■ GIVEN EXERCISE A
Copy the records word for word, from the line that contains "Given: Click the Brand presence target icon" through the line that contains "Open the Firefox", and nothing else.

■ READING PASSAGE
((

User: Password:
Subscribe / Log in / New account

Kernel development

Brief items

Kernel release status

The current 2.6 prepatch is 2.6.19-rc3, released by Linus on October 23. It contains a fairly long list of fixes, but things do seem to be settling down a little bit. See the long-format changelog for the details.

A very small number of patches - all fixes - have been merged since 2.6.19-rc3 was released.

Adrian Bunk is maintaining a list of known regressions in 2.6.19; it is surprisingly short.

The current -mm tree is 2.6.19-rc2-mm2. Recent changes to -mm include the addition of the I/OAT DMA engine tree, a big set of x86 patches, sharing of page tables for huge TLB pages, a set of library functions for reversing the bits in a value, initial support for virtualizing process sessions, and some ongoing tty driver work.

Comments (none posted)

Kernel development news

Using sparse for endianness verification

Developers like to joke about Al Viro's fearsome presence on linux-kernel, but the truth of the matter is that he has been relatively quiet there for some time. That does not mean, however, that he has become a full-time Plan 9 developer. Instead, he has been steadily working to improve the static analysis tools used to find kernel bugs before they bite users.

In recent times, Al's work has resulted in a long series of patches merged into the mainline, almost all of which have been marked as "endianness annotations." These patches mostly change the declared types for various functions, variables, and structure members. The new types may be unfamiliar to many, since they are relatively new - though not that new; they were introduced in 2.6.9. These types are __le16, __le32, __le64, __be16, __be32, and __be64.

))

■ GIVEN EXERCISE B
Continue the kernel development article on using sparse for endianness checks, picking up right after its final sentence.

■ DATA SHOWN
((

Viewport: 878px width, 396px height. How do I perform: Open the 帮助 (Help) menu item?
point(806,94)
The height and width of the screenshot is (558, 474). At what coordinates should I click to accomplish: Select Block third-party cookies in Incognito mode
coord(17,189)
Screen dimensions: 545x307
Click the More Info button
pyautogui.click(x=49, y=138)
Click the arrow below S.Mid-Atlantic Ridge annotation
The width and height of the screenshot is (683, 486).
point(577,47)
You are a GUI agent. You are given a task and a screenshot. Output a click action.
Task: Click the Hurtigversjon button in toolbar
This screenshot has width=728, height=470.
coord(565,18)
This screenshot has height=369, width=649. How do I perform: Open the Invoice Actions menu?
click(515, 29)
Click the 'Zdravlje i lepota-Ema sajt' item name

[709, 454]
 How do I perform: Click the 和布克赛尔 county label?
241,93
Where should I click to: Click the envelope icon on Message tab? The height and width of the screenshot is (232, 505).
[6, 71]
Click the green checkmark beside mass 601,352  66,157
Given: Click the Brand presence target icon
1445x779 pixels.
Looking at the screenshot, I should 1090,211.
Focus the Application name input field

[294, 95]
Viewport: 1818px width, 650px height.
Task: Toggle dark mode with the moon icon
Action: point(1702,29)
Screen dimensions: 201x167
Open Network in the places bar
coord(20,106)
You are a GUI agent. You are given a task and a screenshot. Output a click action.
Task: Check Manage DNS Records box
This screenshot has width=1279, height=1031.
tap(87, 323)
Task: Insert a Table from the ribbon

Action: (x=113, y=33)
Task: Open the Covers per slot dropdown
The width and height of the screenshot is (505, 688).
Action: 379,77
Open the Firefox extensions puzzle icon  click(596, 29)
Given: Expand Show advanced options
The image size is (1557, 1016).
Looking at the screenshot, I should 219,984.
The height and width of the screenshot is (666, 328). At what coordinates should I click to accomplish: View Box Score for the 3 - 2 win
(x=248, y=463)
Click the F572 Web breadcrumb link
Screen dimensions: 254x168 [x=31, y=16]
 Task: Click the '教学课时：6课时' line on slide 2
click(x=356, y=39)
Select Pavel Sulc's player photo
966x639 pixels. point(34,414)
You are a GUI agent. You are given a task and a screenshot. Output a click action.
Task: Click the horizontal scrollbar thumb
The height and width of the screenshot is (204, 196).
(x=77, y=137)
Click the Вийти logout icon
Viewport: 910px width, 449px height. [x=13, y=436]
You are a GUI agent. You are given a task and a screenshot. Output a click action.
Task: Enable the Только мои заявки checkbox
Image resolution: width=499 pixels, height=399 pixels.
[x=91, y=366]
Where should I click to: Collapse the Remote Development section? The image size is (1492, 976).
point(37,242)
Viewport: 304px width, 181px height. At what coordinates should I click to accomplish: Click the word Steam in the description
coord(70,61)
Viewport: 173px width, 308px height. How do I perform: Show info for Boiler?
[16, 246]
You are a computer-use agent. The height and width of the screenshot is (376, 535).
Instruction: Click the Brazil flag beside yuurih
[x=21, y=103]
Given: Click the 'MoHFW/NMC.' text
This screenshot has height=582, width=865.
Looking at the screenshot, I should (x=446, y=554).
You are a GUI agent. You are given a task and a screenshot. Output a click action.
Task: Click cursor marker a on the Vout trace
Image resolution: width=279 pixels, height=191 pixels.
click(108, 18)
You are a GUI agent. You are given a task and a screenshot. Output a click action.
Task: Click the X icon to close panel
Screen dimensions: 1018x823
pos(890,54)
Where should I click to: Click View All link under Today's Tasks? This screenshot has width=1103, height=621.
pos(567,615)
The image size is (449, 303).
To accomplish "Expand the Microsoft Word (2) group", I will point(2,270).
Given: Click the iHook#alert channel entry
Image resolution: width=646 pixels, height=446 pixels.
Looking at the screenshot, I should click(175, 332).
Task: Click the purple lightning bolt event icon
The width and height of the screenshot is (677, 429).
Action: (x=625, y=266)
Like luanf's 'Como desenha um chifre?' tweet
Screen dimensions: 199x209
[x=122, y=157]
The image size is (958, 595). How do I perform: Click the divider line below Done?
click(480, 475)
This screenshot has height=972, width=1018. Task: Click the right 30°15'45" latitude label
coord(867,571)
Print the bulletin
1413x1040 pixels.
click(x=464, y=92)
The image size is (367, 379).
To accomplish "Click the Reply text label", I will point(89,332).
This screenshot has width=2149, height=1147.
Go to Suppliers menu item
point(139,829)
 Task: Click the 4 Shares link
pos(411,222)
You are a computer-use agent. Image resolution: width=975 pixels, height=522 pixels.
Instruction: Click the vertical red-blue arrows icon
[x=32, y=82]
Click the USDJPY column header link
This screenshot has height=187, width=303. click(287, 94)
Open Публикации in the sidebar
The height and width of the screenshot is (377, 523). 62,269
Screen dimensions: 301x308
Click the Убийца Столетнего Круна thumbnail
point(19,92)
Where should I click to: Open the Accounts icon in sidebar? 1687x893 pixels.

))

■ REPLY A
Given: Click the Brand presence target icon
1445x779 pixels.
Looking at the screenshot, I should 1090,211.
Focus the Application name input field

[294, 95]
Viewport: 1818px width, 650px height.
Task: Toggle dark mode with the moon icon
Action: point(1702,29)
Screen dimensions: 201x167
Open Network in the places bar
coord(20,106)
You are a GUI agent. You are given a task and a screenshot. Output a click action.
Task: Check Manage DNS Records box
This screenshot has width=1279, height=1031.
tap(87, 323)
Task: Insert a Table from the ribbon

Action: (x=113, y=33)
Task: Open the Covers per slot dropdown
The width and height of the screenshot is (505, 688).
Action: 379,77
Open the Firefox extensions puzzle icon  click(596, 29)

■ REPLY B
What these types represent is an attempt to encode whether the (unsigned) integer value is big-endian (most significant byte first) or little-endian. For most programming, even within the kernel, endianness is not a concern; things just work without much thought on the programmer's part. Kernel code often must work with data encoded in a specific byte ordering which might not match the processor's ordering, though. Network protocols, filesystem on-disk data structures, and device registers are all examples. In general, when the kernel works with data in a non-native ordering, it must first swap the bytes around to match the processor's expectations. Failure to do so can lead to all kinds of strange bugs.

There are a number of macros provided which can help with this task. There are classic functions like htonl(), which converts a 32-bit integer from host to "network" (big-endian) order. More generally, the kernel provides macros like __le32_to_cpu(), which will convert a little-endian 32-bit quantity to the ordering required by the processor. These macros make for portable code; they perform the requested transformation on systems where it is needed, and simply vanish in the remaining cases.

The conversion functions only work, however, when the programmer remembers to use them. In their absence, values in non-native byte orders simply look like integers, and there is no way to catch the error until something blows up. And that might not happen to the original developer at all; the code may work flawlessly until somebody tries to run it on a different architecture and things fall apart.

It would be nice to catch endianness mistakes at an earlier stage. That is the purpose of types like __be32; they allow a programmer to mark data with a specific ordering when it first enters the system. Thereafter, a suitably smart tool can check the code which manipulates that data and ensure that it does not mix that data with native-order data, does not try to do arithmetic with it, etc. Once everything is suitably annotated, whole classes of bugs can be caught before the kernel is even booted. And that can only be a good thing.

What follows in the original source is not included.